Tempel Smith, Part 1
Insight Myanmar13 Jun 2023

Tempel Smith, Part 1

Episode #171: Tempel Smith, a meditation teacher who is also an active, committed social activist, is used to finding a balance among differing perspectives, points of view and ideologies. This can be traced back to his childhood, with two very different parents with two very different world outlooks.

Tempel went to Reed College in Portland, Oregon, where he began volunteering to support environmental conservation, and after a nearby abortion center was bombed, he took up that cause as well. Eventually he traveled down to Nevada to join a large protest at a nuclear site, which turned violent. It caused him to start questioning how he was processing it all. “I'm so angry at the way things are, and I'm so impatient. I'm trying to be peaceful, but it's all I can do is stop myself from reacting!”


Through the behavior modeled by other committed activists, however, he eventually realized his path was that of peaceful engagement. The question was how to pursue it. By then he knew that academic study could not provide any of the answers he was looking for. On a visit home, a neighbor told him about a recent course he had taken at the nearby Insight Meditation Society, and so Tempel signed up for a nine-day silent course.


It was very impactful experience for him. A year later he headed back to another retreat, and he knew by then he had found his practice. Tempel began to do more intensive retreats, joining courses in the Mahasi and Goenka traditions.

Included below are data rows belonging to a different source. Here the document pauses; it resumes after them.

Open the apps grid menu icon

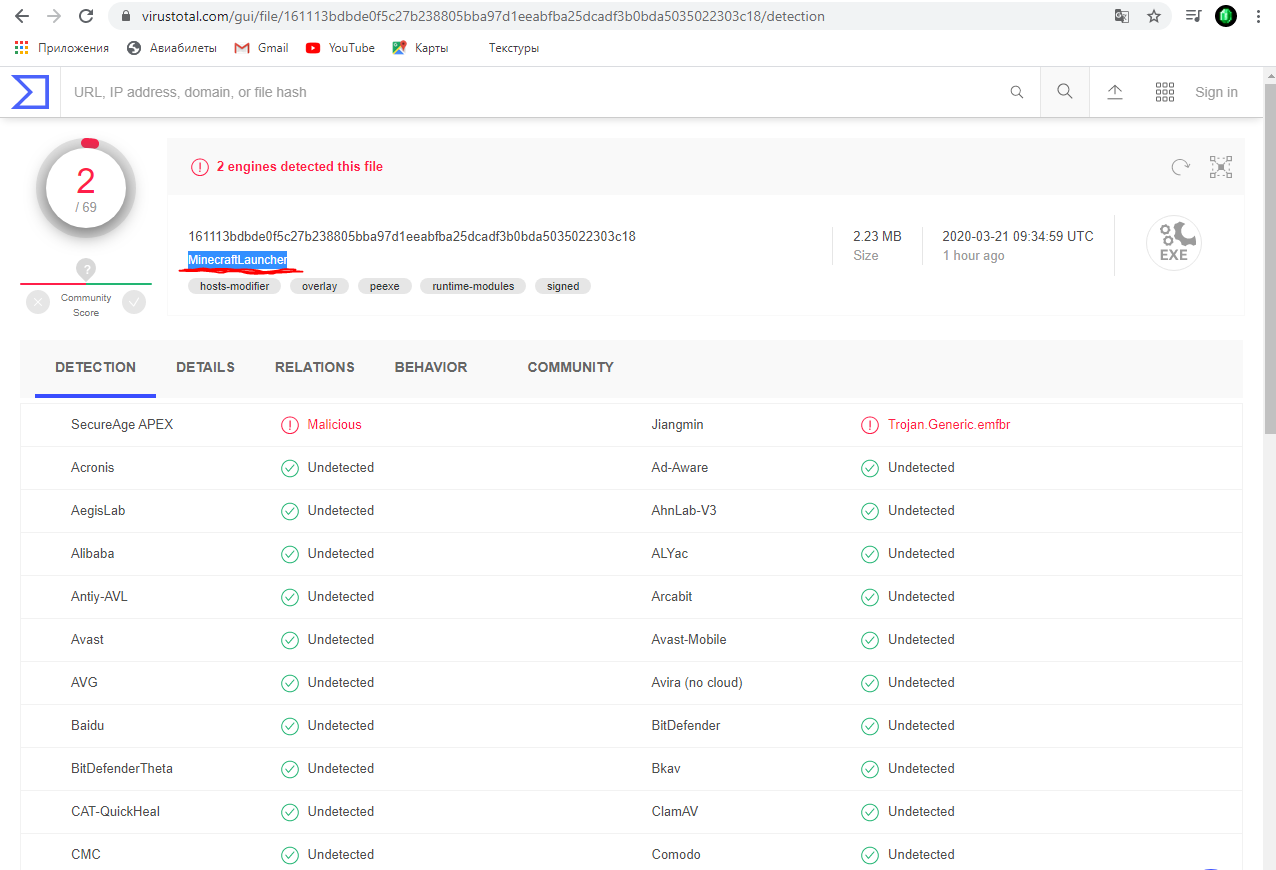(1164, 92)
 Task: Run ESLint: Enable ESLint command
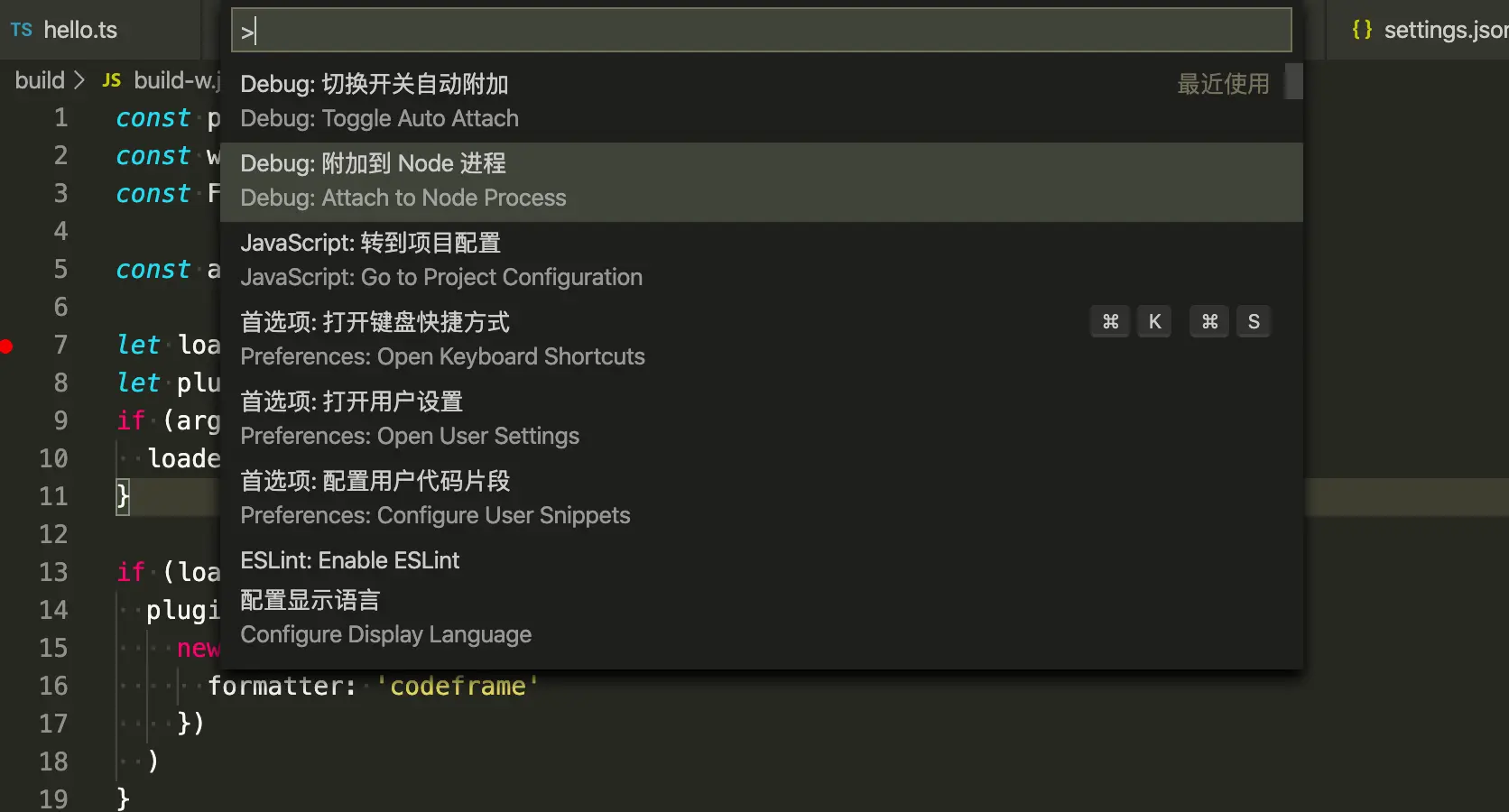pyautogui.click(x=761, y=560)
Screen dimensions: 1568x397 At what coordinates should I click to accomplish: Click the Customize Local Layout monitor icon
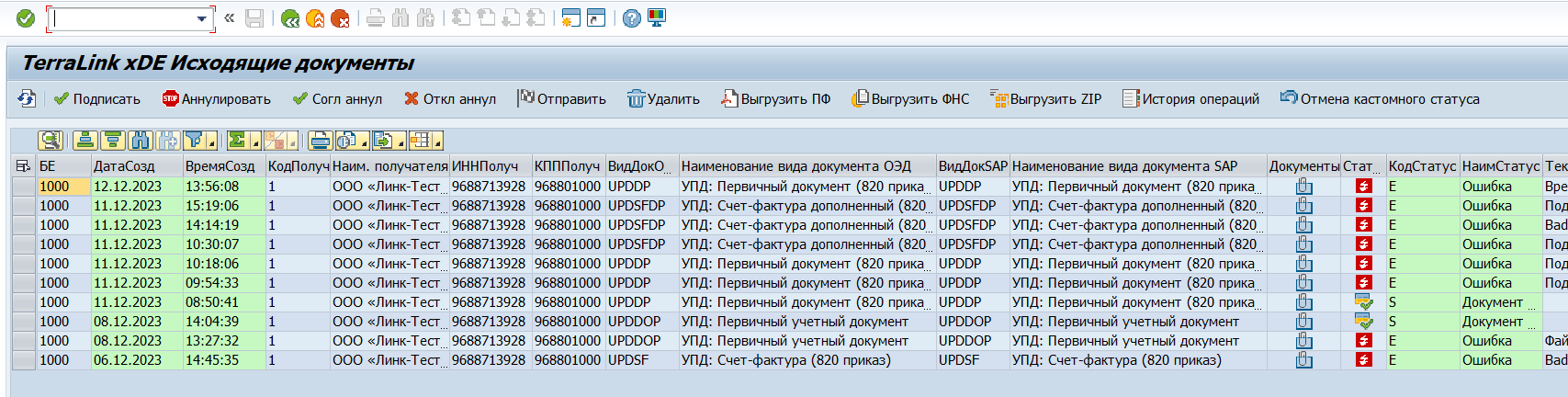point(657,18)
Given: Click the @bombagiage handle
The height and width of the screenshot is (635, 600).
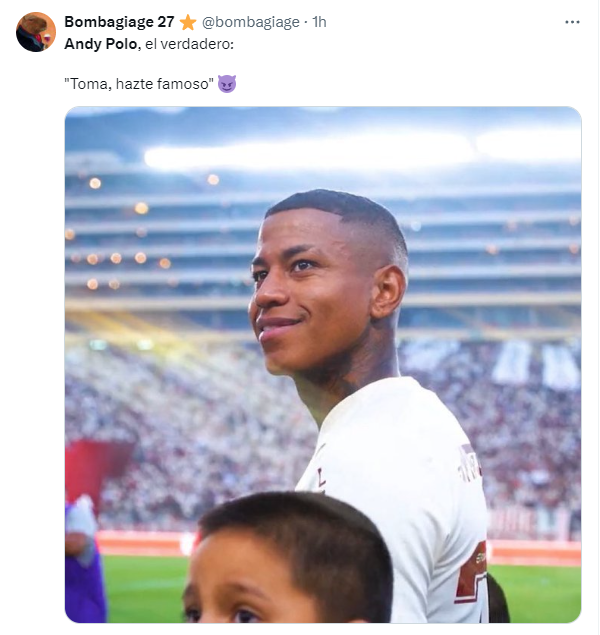Looking at the screenshot, I should coord(251,22).
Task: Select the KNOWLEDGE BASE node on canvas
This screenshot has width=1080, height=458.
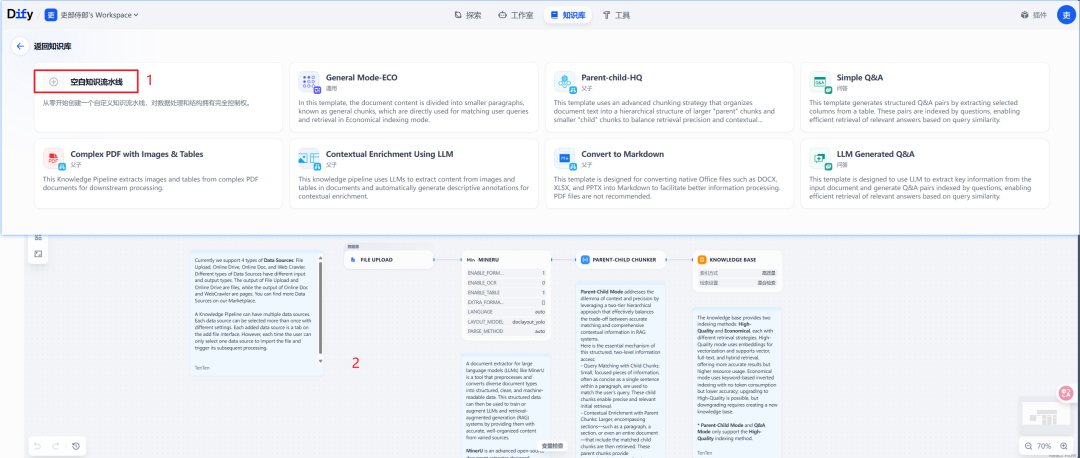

But now the danger was that he was becoming a “retreat dweller;” moving on from one intensive experience to the other while getting further and further away from the past social engagement that was once so important to him. And once again, he felt in a tense limbo between two very divergent communities: while his yogi friends found his activism a distraction from the real work of insight, his activist friends dismissed meditation as a selfish pursuit. He eventually found inspiration about how to reconcile all this in the writings of the Vietnamese monk, Thich Nhat Hanh. To go deeper into the practice, he decided to visit Myanmar to practice under Sayadaw U Pandita and Pa Auk Sayadaw.